The USAID FOIA Program is a centralized operation. All FOIA and Privacy Act requests are processed by a team residing within the Management Bureau’s Information and Records Division (IRD). The FOIA Team is comprised of five FOIA Specialists and an Administrative Operations Assistant. Periodically, additional processing assistance is provided by a contractor and Agency volunteers.
Many of USAID’s ways of doing business dramatically impact the FOIA Program. USAID implements its programs through contractors and grantees. The FOIA Team thus is called upon to process many procurement documents. Requests for assistance award documents bring with them the need to undergo the lengthy “submitter notification” process. USAID is an international organization with some 80 overseas missions. Searches for responsive documents often involve searches in both Washington and overseas units. Often the responsive documents are in a foreignlanguage. Some USAID missions have small staffs and are located in dangerous areas subject to periodic staff reductions or evacuations. The direct-hire staffs are Foreign Service Officers who rotate out of the Missions on a regular basis. This practice impacts the “institutional memory” of the mission staffs. These characteristics sometimes make the location of responsive documents time-consuming or unsuccessful.

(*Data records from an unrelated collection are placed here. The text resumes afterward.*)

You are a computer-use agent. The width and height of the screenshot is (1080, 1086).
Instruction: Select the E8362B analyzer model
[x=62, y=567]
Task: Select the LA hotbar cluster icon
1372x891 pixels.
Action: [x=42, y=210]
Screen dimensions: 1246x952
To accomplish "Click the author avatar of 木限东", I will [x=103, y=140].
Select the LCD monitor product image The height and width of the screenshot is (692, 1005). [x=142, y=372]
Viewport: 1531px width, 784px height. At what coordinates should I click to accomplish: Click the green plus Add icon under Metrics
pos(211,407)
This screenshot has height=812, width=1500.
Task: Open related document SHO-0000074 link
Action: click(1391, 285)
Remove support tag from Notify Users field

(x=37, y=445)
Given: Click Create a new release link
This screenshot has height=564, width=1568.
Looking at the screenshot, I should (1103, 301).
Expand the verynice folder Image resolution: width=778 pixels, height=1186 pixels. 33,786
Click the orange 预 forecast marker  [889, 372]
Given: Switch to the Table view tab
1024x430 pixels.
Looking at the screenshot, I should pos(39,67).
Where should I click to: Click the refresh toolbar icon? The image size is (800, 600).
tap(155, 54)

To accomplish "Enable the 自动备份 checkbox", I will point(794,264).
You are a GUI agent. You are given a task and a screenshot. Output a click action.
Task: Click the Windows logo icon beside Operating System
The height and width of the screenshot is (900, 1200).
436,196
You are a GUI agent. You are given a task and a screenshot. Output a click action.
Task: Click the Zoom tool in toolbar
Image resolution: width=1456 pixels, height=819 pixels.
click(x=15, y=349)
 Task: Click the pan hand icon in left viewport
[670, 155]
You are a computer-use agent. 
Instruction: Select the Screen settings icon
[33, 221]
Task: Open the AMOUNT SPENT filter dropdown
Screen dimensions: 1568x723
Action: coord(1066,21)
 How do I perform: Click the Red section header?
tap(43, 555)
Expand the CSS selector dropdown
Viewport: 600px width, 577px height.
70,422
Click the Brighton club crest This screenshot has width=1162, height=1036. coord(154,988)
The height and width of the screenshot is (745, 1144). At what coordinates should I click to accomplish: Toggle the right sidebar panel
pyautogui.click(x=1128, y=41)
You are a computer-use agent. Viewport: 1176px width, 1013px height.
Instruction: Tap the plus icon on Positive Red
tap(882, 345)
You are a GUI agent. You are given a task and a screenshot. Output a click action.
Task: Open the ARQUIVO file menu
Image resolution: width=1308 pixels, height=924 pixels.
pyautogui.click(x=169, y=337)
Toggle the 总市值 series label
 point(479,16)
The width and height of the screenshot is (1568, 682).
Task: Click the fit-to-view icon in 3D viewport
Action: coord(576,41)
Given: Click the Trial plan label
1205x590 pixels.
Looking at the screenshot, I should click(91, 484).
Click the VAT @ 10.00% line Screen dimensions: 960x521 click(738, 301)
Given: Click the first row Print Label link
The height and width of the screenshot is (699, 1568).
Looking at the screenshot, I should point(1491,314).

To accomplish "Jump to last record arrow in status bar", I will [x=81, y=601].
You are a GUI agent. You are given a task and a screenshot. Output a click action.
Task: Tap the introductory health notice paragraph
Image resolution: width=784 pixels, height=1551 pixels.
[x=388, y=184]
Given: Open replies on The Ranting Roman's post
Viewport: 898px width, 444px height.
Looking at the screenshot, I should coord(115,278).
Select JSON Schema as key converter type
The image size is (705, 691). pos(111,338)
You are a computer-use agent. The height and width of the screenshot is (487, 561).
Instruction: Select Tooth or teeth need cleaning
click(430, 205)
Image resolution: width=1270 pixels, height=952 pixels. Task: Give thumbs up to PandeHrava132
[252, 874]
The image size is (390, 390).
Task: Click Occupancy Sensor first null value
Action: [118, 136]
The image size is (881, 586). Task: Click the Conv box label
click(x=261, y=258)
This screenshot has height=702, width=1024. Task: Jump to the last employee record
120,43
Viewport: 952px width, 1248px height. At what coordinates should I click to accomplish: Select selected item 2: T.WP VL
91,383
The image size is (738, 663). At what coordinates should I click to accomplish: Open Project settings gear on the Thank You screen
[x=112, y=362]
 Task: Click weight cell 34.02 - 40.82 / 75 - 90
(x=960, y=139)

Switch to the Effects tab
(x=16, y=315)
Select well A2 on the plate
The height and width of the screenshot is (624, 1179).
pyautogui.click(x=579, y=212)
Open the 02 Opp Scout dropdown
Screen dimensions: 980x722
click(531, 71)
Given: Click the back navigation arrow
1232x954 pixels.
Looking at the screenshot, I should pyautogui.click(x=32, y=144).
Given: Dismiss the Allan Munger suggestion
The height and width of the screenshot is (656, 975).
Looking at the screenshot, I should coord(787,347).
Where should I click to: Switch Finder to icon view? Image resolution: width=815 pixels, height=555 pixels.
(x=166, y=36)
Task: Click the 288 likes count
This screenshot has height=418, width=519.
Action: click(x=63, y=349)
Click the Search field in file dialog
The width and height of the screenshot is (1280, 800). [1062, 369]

With its involvement in Iraq and Afghanistan and such program areas as HIV/AIDS, malaria eradication, and faith-based programs, USAID has become a news-worthy organization. The receipt of requests from the media and public interest groups has grown tremendously. Often these requests are for a voluminous amount of records and are granted expedited processing status. This has stretched the resources of the USAID FOIA Program.
A USAID FOIA Specialist must be a flexible and highly knowledgeable professional. The USAID FOIA Team processes a wide variety of documents – procurement documents, diplomatic communications, classified documents generated by USAID or other agencies, reports covering a broad spectrum of technical areas, program reports, personnel and security records, and internal deliberative-process communications. A USAID FOIA Specialist can expect to consider the use of most of the FOIA exemptions.
The FOIA Program has and will continue to face many challenges. Increases in the number of complex and voluminous requests, especially requests from the media and public interest groups, have overwhelmed the FOIA Team. A recent staff increase has not been sufficient to handle the increased workload in a timely manner. The Program’s Information Technology (IT) resources have been scarce and antiquated. The future, however, does seem brighter. USAID has recognized the importance of the FOIA in educating the public about USAID’s operations and programs. The Agency has a strong commitment to transparency. USAID is determined to increase the FOIA Program’s resources to the greatest possible extent within the limits of the Agency’s operating expense budget.